From f57b0e74f61bf9e4a5f83982eb8dfae6d93bb40a Mon Sep 17 00:00:00 2001
From: Leonardo Grasso <me@leonardograsso.com>
Date: Wed, 8 Apr 2026 15:40:14 +0200
Subject: [PATCH] fix(config): prevent plugin library path traversal via
 relative paths

Signed-off-by: Leonardo Grasso <me@leonardograsso.com>
---
 .../falco/test_configuration_schema.cpp       | 35 +++++++++++++++++++
 userspace/falco/configuration.h               | 17 +++++++++
 2 files changed, 52 insertions(+)

diff --git a/unit_tests/falco/test_configuration_schema.cpp b/unit_tests/falco/test_configuration_schema.cpp
index 85da84c5..0556221f 100644
--- a/unit_tests/falco/test_configuration_schema.cpp
+++ b/unit_tests/falco/test_configuration_schema.cpp
@@ -146,6 +146,41 @@ plugins:
 	EXPECT_EQ(falco_config.m_plugins[0].m_init_config, "");
 }
 
+TEST(Configuration, plugin_library_path_traversal) {
+	falco_configuration falco_config;
+	config_loaded_res res;
+
+	// A relative path that stays within the plugins dir should succeed.

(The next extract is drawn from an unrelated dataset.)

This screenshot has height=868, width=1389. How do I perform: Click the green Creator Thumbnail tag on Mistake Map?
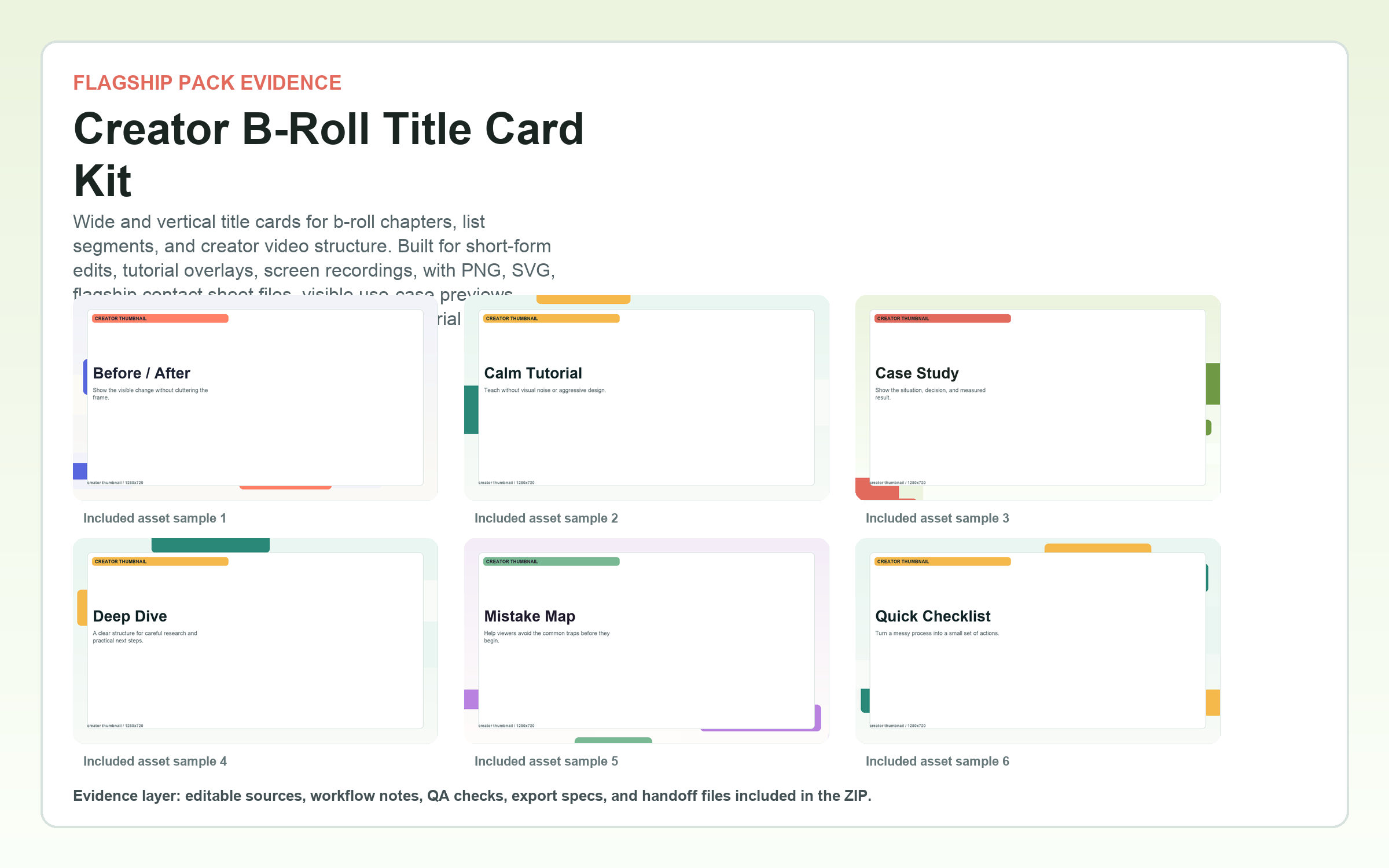tap(552, 561)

+	std::string config = R"(
+plugins:
+  - name: myplugin
+    library_path: libmyplugin.so
+)";
+	EXPECT_NO_THROW(res = falco_config.init_from_content(config, {}));
+	EXPECT_VALIDATION_STATUS(res, yaml_helper::validation_ok);
+	// The resolved path must start with the plugins dir.
+	EXPECT_TRUE(sinsp_utils::startswith(falco_config.m_plugins[0].m_library_path,
+	                                    FALCO_ENGINE_PLUGINS_DIR));
+
+	// A relative path with ".." that escapes the plugins dir must be rejected.
+	config = R"(
+plugins:
+  - name: evil
+    library_path: ../../tmp/evil.so
+)";
+	EXPECT_THROW(falco_config.init_from_content(config, {}), std::exception);
+
+	// Absolute paths bypass the prefix logic and are allowed as-is.
+	config = R"(
+plugins:
+  - name: myplugin
+    library_path: /opt/falco/plugins/libmyplugin.so
+)";
+	EXPECT_NO_THROW(res = falco_config.init_from_content(config, {}));
+	EXPECT_VALIDATION_STATUS(res, yaml_helper::validation_ok);
+	EXPECT_EQ(falco_config.m_plugins[0].m_library_path, "/opt/falco/plugins/libmyplugin.so");
+}
+
 TEST(Configuration, schema_yaml_helper_validator) {
 	yaml_helper conf;
 	falco_configuration falco_config;
diff --git a/userspace/falco/configuration.h b/userspace/falco/configuration.h
index 68baea7d..0ab5b670 100644
--- a/userspace/falco/configuration.h
+++ b/userspace/falco/configuration.h
@@ -31,6 +31,7 @@ limitations under the License.
 #include <set>
 #include <iostream>
 #include <fstream>
+#include <filesystem>
 
 #include "config_falco.h"
 #include "yaml_helper.h"
@@ -403,6 +404,22 @@ struct convert<falco_configuration::plugin_config> {
 		if(!rhs.m_library_path.empty() && rhs.m_library_path.at(0) != '/') {
 			// prepend share dir if path is not absolute
 			rhs.m_library_path = std::string(FALCO_ENGINE_PLUGINS_DIR) + rhs.m_library_path;
+			// Canonicalize to resolve ".." components and verify
+			// the resulting path stays within the plugins directory.
+			auto canonical_str = std::filesystem::weakly_canonical(rhs.m_library_path).string();
+			auto plugins_dir_str =
+			        std::filesystem::weakly_canonical(FALCO_ENGINE_PLUGINS_DIR).string();
+			if(!plugins_dir_str.empty() && plugins_dir_str.back() != '/') {
+				plugins_dir_str += '/';
+			}
+			if(canonical_str.compare(0, plugins_dir_str.size(), plugins_dir_str) != 0) {
+				throw YAML::Exception(node["library_path"].Mark(),
+				                      "plugin library_path '" +
+				                              node["library_path"].as<std::string>() +
+				                              "' resolves outside the plugins directory (" +
+				                              std::string(FALCO_ENGINE_PLUGINS_DIR) + ")");
+			}
+			rhs.m_library_path = canonical_str;
 		}
 
 		if(node["init_config"] && !node["init_config"].IsNull()) {